## Consignes écrites
[a] Répondez à ces questions sur le texte consacré à BlacKkKlansman :
(i) Quelle durée le texte donne-t-il pour le film ?
(ii) Quel acteur interprète David Duke ?
(iii) Quel personnage intervient sur l'extrait d'Autant en emporte le vent et les images de James Meredith ?
[b] Reprenez le texte consacré à BlacKkKlansman après sa dernière phrase et poursuivez-le de quelques phrases.

Cannes 2018 (BlacKkKlansman). Avec : John David Washington (Ron Stallworth), Adam Driver (Flip Zimmerman), Topher Grace (David Duke), Laura Harrier (Patrice Dumas), Ryan Eggold (Walter Breachway), Jasper Pääkkönen (Felix), Corey Hawkins( Kwame Ture), Paul Walter Hauser (Ivanhoe), Alec Baldwin (Dr. Kennebrew Beauregard), Robert John Burke (Le chef Bridges), Harry Belafonte (Jerome Turner). 2h16.

Extrait de Autant en emporte le vent (Victor Fleming, 1939). Scarlett O’Hara erre parmi les rangs de soldats sudistes blessés à la bataille d’Atlanta. Sur ce même extrait du film, en noir et blanc, et des images de James Meredith, premier étudiant noir inscrit à l'Université du Mississipi intégrant le campus en septembre 1962, encadré par la force publique, intervient le Dr. Kennebrew Beauregard. Il déverse sa haine raciale d'un ton tellement viscéral qu'il doit être repris par un souffleur qui lui indique comment revenir au texte officiel.

## Données fournies
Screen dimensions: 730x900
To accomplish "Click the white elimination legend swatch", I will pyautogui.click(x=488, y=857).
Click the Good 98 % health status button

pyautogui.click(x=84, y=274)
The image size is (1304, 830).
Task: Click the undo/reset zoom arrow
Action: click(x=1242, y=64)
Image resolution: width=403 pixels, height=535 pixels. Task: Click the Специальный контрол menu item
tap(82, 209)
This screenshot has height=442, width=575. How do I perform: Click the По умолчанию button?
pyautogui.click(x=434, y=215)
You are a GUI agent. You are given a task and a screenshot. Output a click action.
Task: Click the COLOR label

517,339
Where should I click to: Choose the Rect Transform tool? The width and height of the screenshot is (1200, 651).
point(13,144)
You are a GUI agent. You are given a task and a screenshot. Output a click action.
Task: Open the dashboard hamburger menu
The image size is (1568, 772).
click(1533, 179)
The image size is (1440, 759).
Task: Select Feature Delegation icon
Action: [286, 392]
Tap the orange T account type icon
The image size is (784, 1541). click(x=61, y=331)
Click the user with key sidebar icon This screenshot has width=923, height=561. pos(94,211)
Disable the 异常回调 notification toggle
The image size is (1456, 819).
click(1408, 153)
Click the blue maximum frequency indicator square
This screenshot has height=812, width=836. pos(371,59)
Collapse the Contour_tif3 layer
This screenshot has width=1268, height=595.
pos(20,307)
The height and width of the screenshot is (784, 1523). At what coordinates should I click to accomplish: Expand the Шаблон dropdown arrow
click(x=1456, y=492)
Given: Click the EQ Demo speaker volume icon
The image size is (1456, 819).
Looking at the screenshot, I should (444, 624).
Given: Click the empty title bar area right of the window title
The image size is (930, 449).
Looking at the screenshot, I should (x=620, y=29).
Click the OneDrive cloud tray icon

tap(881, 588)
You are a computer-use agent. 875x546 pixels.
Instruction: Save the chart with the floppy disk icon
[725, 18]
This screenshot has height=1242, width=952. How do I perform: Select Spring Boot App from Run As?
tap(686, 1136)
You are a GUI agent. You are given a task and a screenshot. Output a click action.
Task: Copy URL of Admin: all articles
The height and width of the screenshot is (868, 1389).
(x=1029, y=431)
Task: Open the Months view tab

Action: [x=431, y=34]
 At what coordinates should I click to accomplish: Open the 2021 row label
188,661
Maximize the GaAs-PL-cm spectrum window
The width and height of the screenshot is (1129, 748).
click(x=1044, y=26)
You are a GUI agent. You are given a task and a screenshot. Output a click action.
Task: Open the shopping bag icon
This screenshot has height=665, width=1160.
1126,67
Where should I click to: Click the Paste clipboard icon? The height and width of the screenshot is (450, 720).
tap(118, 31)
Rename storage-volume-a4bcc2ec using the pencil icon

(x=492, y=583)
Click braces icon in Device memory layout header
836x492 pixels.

## Réponses par consigne
[a]
(i) 2h16.
(ii) Topher Grace.
(iii) Le Dr. Kennebrew Beauregard.

[b]
En 1978, Ron Stallworth est le premier policier afro-américain du Colorado Springs Police Department, embauché par le Chef Bridges. Son arrivée est accueillie avec scepticisme, voire avec une franche hostilité, par les agents les moins gradés du commissariat. Le jeune policier noir est constamment sur ses gardes. En plus de la pression du métier, il doit résister à celle qu’exercent sur lui ces quelques collègues ouvertement racistes.

Affecté aux archives, il demande à être policier en civil ce qui lui est refusé jusqu'à ce que sa hiérarchie  l’envoie dans un meeting de l’ex-dirigeant des Black Panthers, Stokely Carmichael (devenu Kwame Ture), afin qu’il évalue la menace que représente le mouvement radical de libération des Noirs – lequel revendiquait la prise des armes pour répondre aux violences commises par les Blancs. Muni d'un micro posé par son collègue Flip Zimmerman, Ron Stallworth  est séduit par le discours de Kwame Ture. Il l'est aussi par la belle Patrice, la présidente de l'association des étudiants noirs.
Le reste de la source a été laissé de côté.